Written instruction |
Give the data from its first line through the line holding "living [254, 714]", inclusive, as a JSON list of strings with one string per line and blank lines left out.

Stored dataset items:
....

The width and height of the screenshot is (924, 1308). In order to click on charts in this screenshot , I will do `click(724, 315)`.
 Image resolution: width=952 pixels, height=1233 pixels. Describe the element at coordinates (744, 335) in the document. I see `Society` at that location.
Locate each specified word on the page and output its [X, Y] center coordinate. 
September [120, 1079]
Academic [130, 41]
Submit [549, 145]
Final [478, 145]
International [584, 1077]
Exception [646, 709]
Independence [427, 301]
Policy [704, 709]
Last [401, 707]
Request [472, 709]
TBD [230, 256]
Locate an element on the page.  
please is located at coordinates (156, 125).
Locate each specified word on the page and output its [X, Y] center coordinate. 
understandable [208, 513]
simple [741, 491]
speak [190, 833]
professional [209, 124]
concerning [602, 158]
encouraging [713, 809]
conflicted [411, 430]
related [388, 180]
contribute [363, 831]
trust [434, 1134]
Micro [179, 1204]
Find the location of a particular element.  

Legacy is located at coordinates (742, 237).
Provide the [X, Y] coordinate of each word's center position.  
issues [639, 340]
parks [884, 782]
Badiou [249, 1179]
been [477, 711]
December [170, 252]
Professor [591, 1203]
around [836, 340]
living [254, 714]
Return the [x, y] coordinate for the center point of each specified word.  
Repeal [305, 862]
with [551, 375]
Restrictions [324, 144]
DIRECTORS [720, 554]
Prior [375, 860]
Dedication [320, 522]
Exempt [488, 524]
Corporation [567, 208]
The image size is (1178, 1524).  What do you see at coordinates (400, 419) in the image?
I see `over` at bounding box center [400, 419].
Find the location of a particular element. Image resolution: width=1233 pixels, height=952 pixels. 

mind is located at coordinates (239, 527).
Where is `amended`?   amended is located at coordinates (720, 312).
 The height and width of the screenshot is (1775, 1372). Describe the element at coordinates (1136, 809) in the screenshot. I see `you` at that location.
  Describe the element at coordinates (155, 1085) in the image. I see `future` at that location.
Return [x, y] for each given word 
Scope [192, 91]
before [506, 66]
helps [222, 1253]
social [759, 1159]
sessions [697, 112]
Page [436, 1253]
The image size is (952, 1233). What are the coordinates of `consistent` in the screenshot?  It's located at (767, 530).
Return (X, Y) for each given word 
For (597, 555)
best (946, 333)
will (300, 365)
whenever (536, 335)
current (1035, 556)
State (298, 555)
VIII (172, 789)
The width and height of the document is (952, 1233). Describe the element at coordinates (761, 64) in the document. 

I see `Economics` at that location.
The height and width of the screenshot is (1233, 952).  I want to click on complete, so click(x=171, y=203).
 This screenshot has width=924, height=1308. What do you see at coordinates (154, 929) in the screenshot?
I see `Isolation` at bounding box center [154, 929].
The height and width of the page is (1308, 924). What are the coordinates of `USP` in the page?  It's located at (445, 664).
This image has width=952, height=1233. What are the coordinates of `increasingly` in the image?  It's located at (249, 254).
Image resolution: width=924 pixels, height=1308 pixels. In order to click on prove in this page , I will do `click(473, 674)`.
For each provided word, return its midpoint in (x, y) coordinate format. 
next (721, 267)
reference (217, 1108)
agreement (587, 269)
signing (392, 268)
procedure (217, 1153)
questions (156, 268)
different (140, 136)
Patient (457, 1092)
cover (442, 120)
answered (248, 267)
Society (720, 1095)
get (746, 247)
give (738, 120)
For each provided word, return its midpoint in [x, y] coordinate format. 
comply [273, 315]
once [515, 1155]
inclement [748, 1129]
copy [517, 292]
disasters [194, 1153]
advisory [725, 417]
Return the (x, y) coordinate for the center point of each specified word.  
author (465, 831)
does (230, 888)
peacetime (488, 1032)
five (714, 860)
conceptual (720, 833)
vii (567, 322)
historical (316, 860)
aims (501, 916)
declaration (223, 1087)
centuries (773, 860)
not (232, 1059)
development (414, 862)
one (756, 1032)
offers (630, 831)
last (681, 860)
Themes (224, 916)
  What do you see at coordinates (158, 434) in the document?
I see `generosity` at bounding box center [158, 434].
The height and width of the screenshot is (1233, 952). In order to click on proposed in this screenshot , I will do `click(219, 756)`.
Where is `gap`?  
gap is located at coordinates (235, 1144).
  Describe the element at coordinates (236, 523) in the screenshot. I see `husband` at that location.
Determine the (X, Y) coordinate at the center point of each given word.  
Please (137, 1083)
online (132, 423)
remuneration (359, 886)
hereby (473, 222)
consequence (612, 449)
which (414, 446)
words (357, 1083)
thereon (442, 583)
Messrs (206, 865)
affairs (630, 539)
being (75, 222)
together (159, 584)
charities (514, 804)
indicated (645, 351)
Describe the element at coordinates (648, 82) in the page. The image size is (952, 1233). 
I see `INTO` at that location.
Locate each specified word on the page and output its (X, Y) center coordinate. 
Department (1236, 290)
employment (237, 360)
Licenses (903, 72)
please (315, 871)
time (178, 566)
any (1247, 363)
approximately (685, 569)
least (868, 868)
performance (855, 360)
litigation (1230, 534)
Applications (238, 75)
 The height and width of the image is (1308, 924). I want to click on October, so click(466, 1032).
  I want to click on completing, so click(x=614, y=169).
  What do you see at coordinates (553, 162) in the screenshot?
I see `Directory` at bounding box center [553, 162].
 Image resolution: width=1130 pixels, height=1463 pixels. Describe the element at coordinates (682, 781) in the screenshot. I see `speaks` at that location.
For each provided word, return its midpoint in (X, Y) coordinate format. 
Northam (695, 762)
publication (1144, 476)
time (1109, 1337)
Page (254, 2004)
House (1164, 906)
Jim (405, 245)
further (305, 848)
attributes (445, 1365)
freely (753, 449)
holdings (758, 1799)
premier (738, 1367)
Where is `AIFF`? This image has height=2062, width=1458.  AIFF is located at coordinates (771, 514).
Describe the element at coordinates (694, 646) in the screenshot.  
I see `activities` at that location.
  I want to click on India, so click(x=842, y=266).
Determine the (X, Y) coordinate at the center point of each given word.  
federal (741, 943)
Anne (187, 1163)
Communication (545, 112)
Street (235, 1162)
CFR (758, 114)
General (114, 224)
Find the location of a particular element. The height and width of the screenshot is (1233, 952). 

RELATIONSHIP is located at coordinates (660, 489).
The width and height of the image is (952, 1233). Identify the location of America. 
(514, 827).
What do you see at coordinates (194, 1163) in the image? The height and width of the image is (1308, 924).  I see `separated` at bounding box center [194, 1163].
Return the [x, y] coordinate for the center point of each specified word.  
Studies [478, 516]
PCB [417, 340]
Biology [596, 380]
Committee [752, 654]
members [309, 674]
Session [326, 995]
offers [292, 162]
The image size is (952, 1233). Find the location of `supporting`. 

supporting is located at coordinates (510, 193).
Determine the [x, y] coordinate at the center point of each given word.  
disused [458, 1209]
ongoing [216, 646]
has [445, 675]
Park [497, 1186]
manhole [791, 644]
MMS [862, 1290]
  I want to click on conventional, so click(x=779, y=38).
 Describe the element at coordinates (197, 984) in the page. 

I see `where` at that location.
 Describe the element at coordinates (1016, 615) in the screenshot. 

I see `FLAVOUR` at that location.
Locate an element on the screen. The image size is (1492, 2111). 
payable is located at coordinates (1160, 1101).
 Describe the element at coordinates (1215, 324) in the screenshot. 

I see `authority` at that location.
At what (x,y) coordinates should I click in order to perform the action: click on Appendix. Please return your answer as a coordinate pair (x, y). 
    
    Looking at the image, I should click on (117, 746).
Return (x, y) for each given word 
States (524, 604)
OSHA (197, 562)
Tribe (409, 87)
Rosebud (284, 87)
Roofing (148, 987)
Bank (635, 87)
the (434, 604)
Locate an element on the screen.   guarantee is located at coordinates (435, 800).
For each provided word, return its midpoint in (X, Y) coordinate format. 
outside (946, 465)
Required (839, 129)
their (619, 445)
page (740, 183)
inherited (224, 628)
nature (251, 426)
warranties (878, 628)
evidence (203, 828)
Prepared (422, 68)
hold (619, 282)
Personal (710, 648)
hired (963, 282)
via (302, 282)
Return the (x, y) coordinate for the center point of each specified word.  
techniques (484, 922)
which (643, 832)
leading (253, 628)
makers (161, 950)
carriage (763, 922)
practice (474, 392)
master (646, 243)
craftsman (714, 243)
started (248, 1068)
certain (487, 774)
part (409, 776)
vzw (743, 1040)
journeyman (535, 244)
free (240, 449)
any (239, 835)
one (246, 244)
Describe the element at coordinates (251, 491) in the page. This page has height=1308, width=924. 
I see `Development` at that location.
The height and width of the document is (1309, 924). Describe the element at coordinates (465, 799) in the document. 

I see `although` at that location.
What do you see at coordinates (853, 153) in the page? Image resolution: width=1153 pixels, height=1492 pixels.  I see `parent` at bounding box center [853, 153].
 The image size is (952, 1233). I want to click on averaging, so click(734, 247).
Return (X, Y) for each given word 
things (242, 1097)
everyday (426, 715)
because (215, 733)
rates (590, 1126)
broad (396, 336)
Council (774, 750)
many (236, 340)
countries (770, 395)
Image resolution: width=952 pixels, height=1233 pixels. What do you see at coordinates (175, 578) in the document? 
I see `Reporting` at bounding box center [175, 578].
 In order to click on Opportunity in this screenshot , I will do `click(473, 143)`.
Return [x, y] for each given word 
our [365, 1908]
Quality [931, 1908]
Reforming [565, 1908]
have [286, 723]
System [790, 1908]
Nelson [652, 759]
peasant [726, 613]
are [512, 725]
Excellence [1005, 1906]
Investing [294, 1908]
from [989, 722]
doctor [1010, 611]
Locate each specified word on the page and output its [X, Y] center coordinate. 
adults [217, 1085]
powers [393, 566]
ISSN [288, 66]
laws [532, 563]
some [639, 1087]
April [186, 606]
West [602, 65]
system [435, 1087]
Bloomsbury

....

Written solution |
[
  "The width and height of the screenshot is (924, 1308). In order to click on charts in this screenshot , I will do `click(724, 315)`.",
  " Image resolution: width=952 pixels, height=1233 pixels. Describe the element at coordinates (744, 335) in the document. I see `Society` at that location.",
  "Locate each specified word on the page and output its [X, Y] center coordinate. ",
  "September [120, 1079]",
  "Academic [130, 41]",
  "Submit [549, 145]",
  "Final [478, 145]",
  "International [584, 1077]",
  "Exception [646, 709]",
  "Independence [427, 301]",
  "Policy [704, 709]",
  "Last [401, 707]",
  "Request [472, 709]",
  "TBD [230, 256]",
  "Locate an element on the page.  ",
  "please is located at coordinates (156, 125).",
  "Locate each specified word on the page and output its [X, Y] center coordinate. ",
  "understandable [208, 513]",
  "simple [741, 491]",
  "speak [190, 833]",
  "professional [209, 124]",
  "concerning [602, 158]",
  "encouraging [713, 809]",
  "conflicted [411, 430]",
  "related [388, 180]",
  "contribute [363, 831]",
  "trust [434, 1134]",
  "Micro [179, 1204]",
  "Find the location of a particular element.  ",
  "Legacy is located at coordinates (742, 237).",
  "Provide the [X, Y] coordinate of each word's center position.  ",
  "issues [639, 340]",
  "parks [884, 782]",
  "Badiou [249, 1179]",
  "been [477, 711]",
  "December [170, 252]",
  "Professor [591, 1203]",
  "around [836, 340]",
  "living [254, 714]"
]